Five years later, Novotna won the women’s singles championship at Wimbledon. She fell to her knees, as she watched her forehand approach shot pass opponent Nathalie Tauziat of France and hit the court for the last time that day. At 29 years and nine months, Novotna became the oldest first-time winner of a singles major title in the Open Era. The same Duchess of Kent handed Novotna the Venus Rosewater Dish, this time to smiles and tears of joy.
"Jana Novotna was a brave, courageous sweet lady with a wonderful sense of humor,” The Duchess said in a tribute to Novotna via the WTA. “I am very saddened by the news of her death and all my feelings are with her family. Wimbledon will not be the same without her."
The indelible image from that day, when top-tier sport figures, especially women, were expected to remain demure, correct and dignified, Novotna flipped the switch. The last few games of that match and the scene of royalty extending kindness to a commoner will remain a poignant moment from the decade.
Novotna wasn’t a public person, yet she was keen to put the angst of that defeat behind her. She was an athlete, after all. Although her resume contained only that one Wimbledon singles crown, it brimmed with 16 Grand Slam doubles titles, four of them in mixed doubles. She also won an Olympic silver medal in doubles with Pam Shriver in 1988 and another one in Atlanta in 1996. She retired in 1999 with a total of 24 singles titles and 76 in doubles. In 2005, she was inducted into the International Tennis Hall of Fame in Newport, RI.
Jana Mandlikova, coach and good friend hired by Novotna after Wimbledon 1993, helped teach Novotna how to steel her nerves while maintaining her graceful tennis skills around international courts. Her trademark arched back when she served, her fluid follow-through on her forehand approach shots, and her remarkable ball-skimming under-spin silenced audiences.
ESPN sports analyst and 21-time Grand Slam doubles champion Pam Shriver replied to the WTA’s announcement via Twitter.

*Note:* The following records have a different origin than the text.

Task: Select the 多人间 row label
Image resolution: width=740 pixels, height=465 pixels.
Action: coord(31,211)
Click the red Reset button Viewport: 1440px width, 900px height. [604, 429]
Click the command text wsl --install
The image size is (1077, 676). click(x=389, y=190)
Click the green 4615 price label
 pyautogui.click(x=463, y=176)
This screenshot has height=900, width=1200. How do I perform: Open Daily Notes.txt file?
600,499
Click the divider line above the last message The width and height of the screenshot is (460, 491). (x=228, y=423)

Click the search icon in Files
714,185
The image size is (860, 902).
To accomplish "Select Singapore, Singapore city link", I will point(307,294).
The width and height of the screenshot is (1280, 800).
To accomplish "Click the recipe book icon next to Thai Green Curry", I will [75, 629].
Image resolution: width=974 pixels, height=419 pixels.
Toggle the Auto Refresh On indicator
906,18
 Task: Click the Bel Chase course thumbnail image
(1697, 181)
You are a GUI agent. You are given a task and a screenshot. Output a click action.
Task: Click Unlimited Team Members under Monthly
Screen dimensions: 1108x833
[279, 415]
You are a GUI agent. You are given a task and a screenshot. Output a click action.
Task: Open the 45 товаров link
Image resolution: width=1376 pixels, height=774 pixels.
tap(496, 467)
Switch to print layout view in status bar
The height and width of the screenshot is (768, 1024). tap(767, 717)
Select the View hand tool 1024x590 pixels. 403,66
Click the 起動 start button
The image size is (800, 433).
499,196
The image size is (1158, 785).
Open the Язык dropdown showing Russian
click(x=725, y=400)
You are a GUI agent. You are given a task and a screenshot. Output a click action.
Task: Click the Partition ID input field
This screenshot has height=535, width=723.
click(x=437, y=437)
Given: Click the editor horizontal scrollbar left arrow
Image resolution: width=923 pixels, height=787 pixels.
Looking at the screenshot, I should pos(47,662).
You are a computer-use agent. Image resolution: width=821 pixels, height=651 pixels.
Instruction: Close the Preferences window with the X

Fellow compatriot and friend, Martina Navratilova, could not express herself without breaking down into tears yesterday when contacted about Novotna’s death. When Navratilova was going through radiation treatment for breast cancer, Novotna was there by her side.
“Not sure I can talk; I don’t want to keep crying,” Navratilova, the greatest Czech-born tennis champion, said on Monday via The New York Times.
Navratilova added, “Jana was simply amazing to me when I was going through the radiation treatments in Paris and since we lived so close to each other then, we spent a lot of time together. Her support to me was unwavering.”
Twenty-two years after her disastrous fumble at Wimbledon, Novotna granted an interview to the BBC. She reminisced about the morning that followed her loss. Of course, she was sad, but the big photograph in the newspaper of her and the Duchess of Kent made Novotna perk up.
"For a moment, it felt like I was the winner and that was a great feeling,” Novotna reminisced. “I still have the newspapers, they're beautiful pictures and I think it showed the human side of professional tennis, which most of the people came to remember instead of me losing."